Traditional Window Colours
Within the next phase of my Six Board Chest project I'll be on to the finishing. If you've been following along recently you'll also know that I'm going to try and make my own Linseed Oil Paint. This leads me onto a bit of a tangent. One of my pet things to do when out and about is to take notes and photos of what I see. As a Joiner with in interest in the traditional I can't help but notice and nose around all kinds of woodwork. On window surveys I have been taking a keen interest in the paint colour beneath the flaking white I'm often greeted with. What I seem to see most often is a "stone colour" (sandstoneish yellow). The flaking white is nearly always a modern oil paint but the "stone colour" below is still normally adhering to the surfaces well. A note of caution here, if you feel inspired to go investigating know that nearly all old oil paint on wood is likely to have lead in it and is therefore highly harmful to health. Take appropriate steps to protect yourself.
This had me thinking, why cover over original colours with white? My hunch (it's no more than that) is it made you look posh! Far fetched I know but here is my theory. The main exception to the "stone colour" rule I notice is that with larger, grander homes there seems to be more white all the way through. Reason for that? Again speculation here but white would be made with Lead Oxide. Lead is not the cheapest substance going so my theory is the bigger your wallet the whiter your windows. Have I got this wrong? Please let me know, I'm all ears. Another benefit for those with deep wallets of using white lead oxide paint is that it's a very strong biocide (remember lead is toxic). This would I think enhance the durability of windows no end. After all, windows in the UK were typically made of Pinus Sylvestris, not the most naturally durable stuff going. So where is this going.

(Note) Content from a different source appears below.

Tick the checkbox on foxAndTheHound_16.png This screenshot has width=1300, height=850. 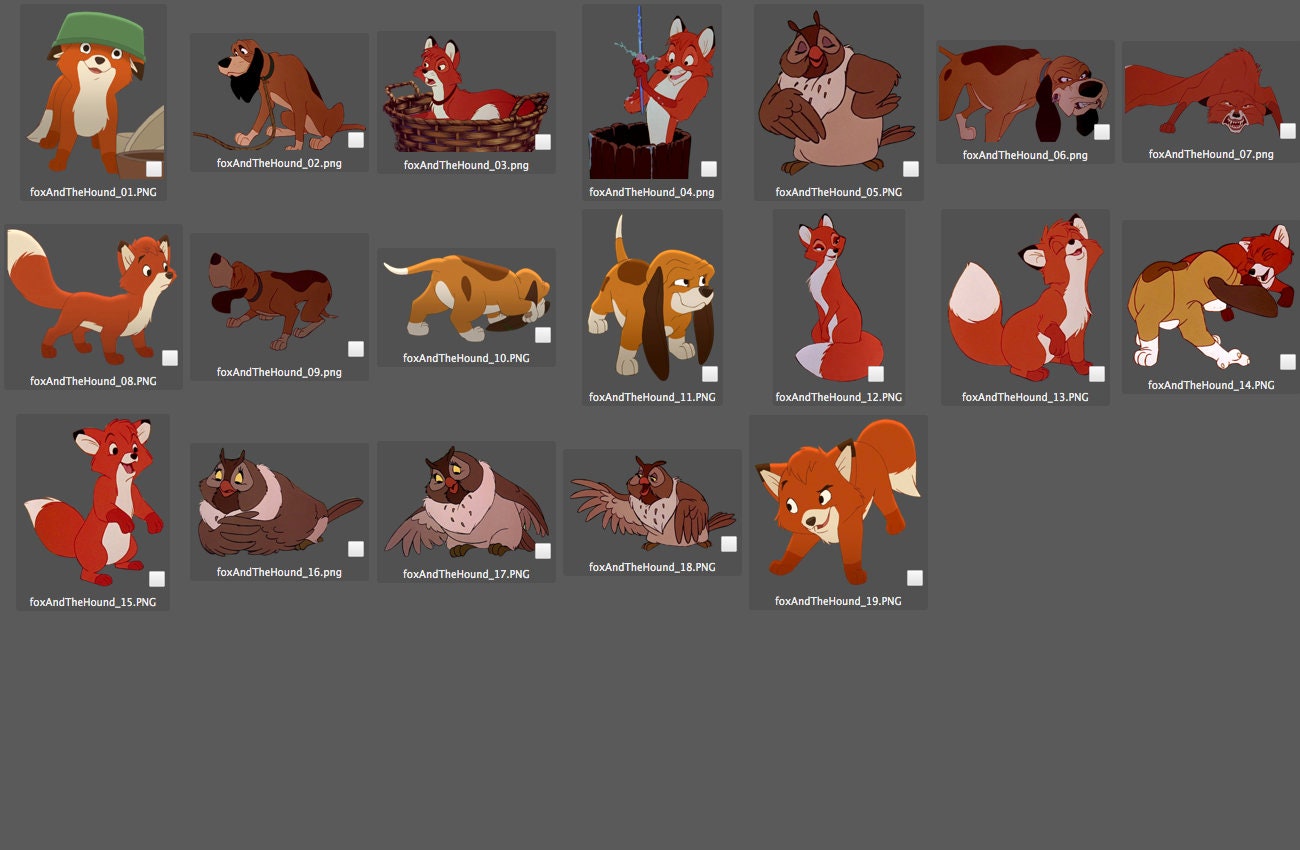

Where this is going is don't be boring. White windows everywhere in historic cottages and homes, trying to keep up with the Jones and their posh white, pah (all of that is based on an assumption mind). Give me some originality. I stood back from one building, it had a large sandstone date block in the centre flanked by three windows each side. All had been painted white against a pale wall colour. The only way I could describe it would be staring at a face with white eyes lacking pupils or cornea (sorry for that mental image). Standing back I imagined the windows in "stone colour" and instantly it looked balanced and right, a face with eyes, the stone colour complimenting the sandstone date block. So if you're thinking of getting those period details right on your home don't neglect the paint colour. And if your painting furniture, look way beyond milk paint and focus your sights on linseed oil paint.